Betty was getting into it now. “A cultivated woman, a woman of intelligence, can enrich a man’s life, immeasurably,” she said,
as Joanne Woodward’s lips moved on the screen. “I have those things to offer,” Betty said, with just a trace of the southern
dialect that any actress would want to use for Blanche DuBois. And of course, that was it, Rose remembered, Blanche’s speech
to Stanley in
A Streetcar Named Desire
.

“… and this doesn’t take them away.”

People in the audience were stirring uncomfortably. They had expected this to be funny. They had figured this would
be some person who would be doing what they would do if they had been chosen, which was to blunder through the scene. After
all, they had just spent the morning in a fake tornado, having bogus Indians shoot at their tram, having the Loch Ness monster
rise from the waterway as they crossed, and all the other hilarious things that had happened on the tour so far. They couldn’t
understand why this woman was so serious, and so dramatic, saying these things that sounded as if they really were lines from
a movie.

“Physical beauty is passing. A transitory possession. But beauty of the mind and richness of the spirit and tenderness of
the heart, and I have all those things, aren’t taken away, but grow! Increase with the years!”
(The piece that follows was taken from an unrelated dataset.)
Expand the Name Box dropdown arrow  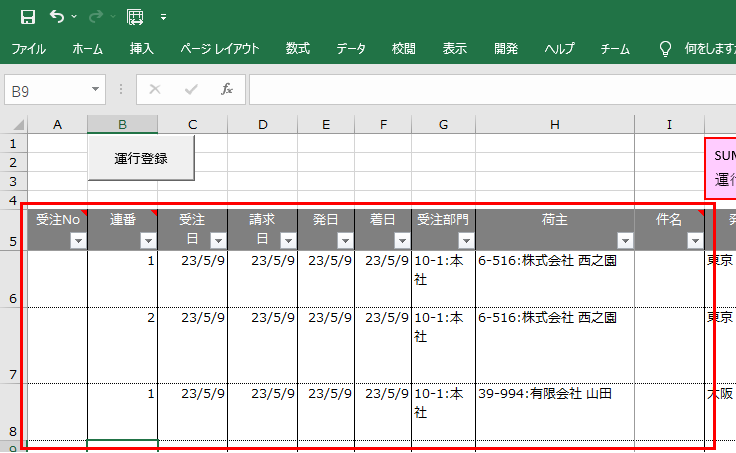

“Hey, she’s good,” Marly heard someone in the row in front of them whisper. “She must be a shill.”

“I’m going to the booth,” Ellen whispered and quietly hurried out of the back row, up the four steps into the control booth,
and closed the door behind her.

“How strange that I should be called a destitute woman, when I have all those treasures locked in my heart,” Betty Norell
said with her head held high the way Blanche would, but the broken voice gave away the character’s terror.

She was getting to the guts of the role perfectly, just the way she had so many years ago at Tech. In fact, now, in the spot
where Rose thought she remembered Tennessee Williams’s stage directions asked for a choked sob from Blanche, Betty Norell
emitted a choked sob, then managed to pull herself together as the rapt audience looked on.

“I think of myself as a very, very rich woman!” Betty said. “But I have been foolish, casting my pearls before swine. You
and your friend Mr. Mitchell. He came to see me
tonight. He dared to come here in his work clothes! And to repeat slander to me he got from you! I gave him his walking papers.
But then he came back! He returned with a box of roses to beg my forgiveness.”

The film stopped, and Joanne Woodward’s face was frozen in stillness on the screen. “Betty!” The voice over the PA was Ken’s.
“You’re wonderful,” he said, “but I have to stop you here and ask you to…”

“Don’t interrupt me,” Betty snapped, angrily reeling around and looking in the direction of the booth, and she put her hand
up in a salute to shade her eyes from the light, as if that would help her see into the booth. “I wasn’t finished,” she said,
enraged by the rude interruption. “The important part is coming up. I don’t want to stop yet.”

“Well, ladies and gentlemen, we’ve discovered a star,” Ken’s voice said with what sounded like amusement, “with a star complex
to match. I know, Betty, I know that you want to go on, very much, but now it’s time for me to do my job and play the scene
back so everyone can see what a good job you did.” Betty was flushed with embarrassment and anger and with a melodramatic
move, she pulled a gun from her big striped purse.